# Problem statement
Print the lines of the listing below verbatim, beginning with the line containing "Click the date input showing 2018-11-21" and continuing through the line containing "[x=495, y=456]".

# Data lines

☆ ☆ ☆ ☆ ☆

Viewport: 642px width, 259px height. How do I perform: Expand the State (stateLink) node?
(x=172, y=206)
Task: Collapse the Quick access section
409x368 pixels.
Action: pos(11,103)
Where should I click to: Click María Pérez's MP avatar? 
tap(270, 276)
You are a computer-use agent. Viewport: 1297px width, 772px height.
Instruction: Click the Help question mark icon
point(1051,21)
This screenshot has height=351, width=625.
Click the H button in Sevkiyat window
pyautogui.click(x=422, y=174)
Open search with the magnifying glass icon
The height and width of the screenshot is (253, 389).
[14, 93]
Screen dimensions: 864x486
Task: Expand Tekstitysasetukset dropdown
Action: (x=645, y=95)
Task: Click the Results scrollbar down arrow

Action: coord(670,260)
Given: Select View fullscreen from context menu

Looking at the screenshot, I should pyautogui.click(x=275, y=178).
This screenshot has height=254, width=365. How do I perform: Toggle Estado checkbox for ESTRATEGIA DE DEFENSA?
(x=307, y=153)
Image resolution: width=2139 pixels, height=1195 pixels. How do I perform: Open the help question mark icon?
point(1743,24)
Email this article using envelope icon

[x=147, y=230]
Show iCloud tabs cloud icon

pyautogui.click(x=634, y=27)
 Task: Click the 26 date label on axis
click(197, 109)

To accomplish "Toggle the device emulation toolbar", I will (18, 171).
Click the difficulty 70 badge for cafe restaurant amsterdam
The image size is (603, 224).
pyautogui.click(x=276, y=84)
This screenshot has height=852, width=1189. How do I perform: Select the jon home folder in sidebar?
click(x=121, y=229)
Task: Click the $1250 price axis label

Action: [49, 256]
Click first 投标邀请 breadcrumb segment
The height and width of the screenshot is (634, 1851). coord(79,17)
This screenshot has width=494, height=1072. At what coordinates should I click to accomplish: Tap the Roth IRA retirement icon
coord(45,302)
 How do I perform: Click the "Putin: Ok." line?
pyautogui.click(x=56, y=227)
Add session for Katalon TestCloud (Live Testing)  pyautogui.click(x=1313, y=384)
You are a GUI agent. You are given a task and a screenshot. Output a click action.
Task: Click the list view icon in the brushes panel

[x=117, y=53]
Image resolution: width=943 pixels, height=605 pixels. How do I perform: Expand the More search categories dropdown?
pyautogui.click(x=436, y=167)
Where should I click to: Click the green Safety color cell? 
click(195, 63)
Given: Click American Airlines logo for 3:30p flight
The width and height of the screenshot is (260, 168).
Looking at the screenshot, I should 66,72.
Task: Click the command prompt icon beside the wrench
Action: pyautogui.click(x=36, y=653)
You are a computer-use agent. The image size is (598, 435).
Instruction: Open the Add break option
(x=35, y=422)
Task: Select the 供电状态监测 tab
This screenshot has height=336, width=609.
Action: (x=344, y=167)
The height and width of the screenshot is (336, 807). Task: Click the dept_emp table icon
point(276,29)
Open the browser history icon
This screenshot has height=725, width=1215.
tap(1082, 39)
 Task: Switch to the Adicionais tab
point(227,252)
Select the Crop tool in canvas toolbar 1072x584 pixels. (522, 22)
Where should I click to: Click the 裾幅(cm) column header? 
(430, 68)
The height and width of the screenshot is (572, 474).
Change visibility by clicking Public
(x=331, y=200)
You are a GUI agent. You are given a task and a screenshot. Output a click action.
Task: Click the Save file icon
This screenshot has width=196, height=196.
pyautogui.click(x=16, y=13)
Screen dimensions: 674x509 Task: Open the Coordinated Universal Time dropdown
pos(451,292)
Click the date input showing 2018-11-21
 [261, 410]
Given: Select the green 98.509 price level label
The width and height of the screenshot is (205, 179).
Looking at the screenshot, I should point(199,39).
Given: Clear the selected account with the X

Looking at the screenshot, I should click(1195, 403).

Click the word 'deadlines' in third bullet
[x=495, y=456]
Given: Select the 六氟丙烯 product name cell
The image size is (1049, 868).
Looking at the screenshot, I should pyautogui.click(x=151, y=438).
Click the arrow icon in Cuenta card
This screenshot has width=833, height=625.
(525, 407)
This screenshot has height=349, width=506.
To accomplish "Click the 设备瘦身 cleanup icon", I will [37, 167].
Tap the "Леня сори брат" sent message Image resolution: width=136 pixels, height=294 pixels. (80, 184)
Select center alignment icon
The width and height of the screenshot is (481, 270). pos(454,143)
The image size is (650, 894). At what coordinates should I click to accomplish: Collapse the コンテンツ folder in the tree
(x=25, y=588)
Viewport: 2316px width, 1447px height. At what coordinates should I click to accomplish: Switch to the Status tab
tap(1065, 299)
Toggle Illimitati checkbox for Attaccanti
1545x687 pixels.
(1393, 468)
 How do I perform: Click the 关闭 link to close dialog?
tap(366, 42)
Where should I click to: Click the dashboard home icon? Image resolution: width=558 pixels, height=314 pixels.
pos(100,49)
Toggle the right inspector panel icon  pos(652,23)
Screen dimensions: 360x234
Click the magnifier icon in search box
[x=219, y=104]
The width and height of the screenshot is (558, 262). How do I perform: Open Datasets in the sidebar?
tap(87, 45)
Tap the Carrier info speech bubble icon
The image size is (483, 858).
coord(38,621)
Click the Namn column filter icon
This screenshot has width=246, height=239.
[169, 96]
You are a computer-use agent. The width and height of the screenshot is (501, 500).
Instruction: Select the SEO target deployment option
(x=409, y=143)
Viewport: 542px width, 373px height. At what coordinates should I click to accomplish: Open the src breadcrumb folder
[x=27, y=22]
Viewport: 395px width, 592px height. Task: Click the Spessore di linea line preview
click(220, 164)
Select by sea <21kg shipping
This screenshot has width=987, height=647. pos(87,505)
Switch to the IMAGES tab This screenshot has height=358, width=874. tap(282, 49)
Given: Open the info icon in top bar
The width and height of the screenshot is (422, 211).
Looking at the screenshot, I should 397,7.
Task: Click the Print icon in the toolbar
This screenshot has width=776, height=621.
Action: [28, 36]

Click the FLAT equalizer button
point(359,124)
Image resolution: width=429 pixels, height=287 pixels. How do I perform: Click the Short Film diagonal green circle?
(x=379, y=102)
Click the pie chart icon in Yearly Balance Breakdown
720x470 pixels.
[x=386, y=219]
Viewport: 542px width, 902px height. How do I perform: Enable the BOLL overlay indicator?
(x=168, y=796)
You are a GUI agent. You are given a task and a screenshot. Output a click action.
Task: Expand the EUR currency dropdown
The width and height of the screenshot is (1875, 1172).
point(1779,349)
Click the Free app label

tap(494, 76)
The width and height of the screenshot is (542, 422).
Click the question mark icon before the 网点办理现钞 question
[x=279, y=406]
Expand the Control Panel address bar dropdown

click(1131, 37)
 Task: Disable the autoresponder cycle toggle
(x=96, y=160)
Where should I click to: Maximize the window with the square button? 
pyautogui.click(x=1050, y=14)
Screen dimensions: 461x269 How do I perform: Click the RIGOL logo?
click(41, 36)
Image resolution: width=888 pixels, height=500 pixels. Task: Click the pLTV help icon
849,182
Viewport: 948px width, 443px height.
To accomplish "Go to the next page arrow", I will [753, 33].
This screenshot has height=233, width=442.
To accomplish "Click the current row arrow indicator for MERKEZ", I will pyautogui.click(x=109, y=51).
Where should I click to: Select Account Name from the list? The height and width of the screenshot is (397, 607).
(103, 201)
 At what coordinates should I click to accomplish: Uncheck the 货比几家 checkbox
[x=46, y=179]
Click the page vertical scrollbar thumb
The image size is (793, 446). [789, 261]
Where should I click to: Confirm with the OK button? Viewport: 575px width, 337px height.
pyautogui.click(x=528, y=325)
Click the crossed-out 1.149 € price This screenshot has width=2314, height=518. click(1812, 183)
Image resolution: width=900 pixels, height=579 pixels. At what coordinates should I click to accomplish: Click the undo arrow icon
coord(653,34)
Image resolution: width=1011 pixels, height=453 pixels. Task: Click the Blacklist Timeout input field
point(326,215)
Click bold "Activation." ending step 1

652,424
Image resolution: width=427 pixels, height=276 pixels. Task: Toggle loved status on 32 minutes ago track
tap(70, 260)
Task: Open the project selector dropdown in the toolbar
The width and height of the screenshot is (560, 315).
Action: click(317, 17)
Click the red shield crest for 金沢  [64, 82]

☆ ☆ ☆ ☆ ☆

# Response for this exercise
Click the date input showing 2018-11-21
 [261, 410]
Given: Select the green 98.509 price level label
The width and height of the screenshot is (205, 179).
Looking at the screenshot, I should point(199,39).
Given: Clear the selected account with the X

Looking at the screenshot, I should click(1195, 403).

Click the word 'deadlines' in third bullet
[x=495, y=456]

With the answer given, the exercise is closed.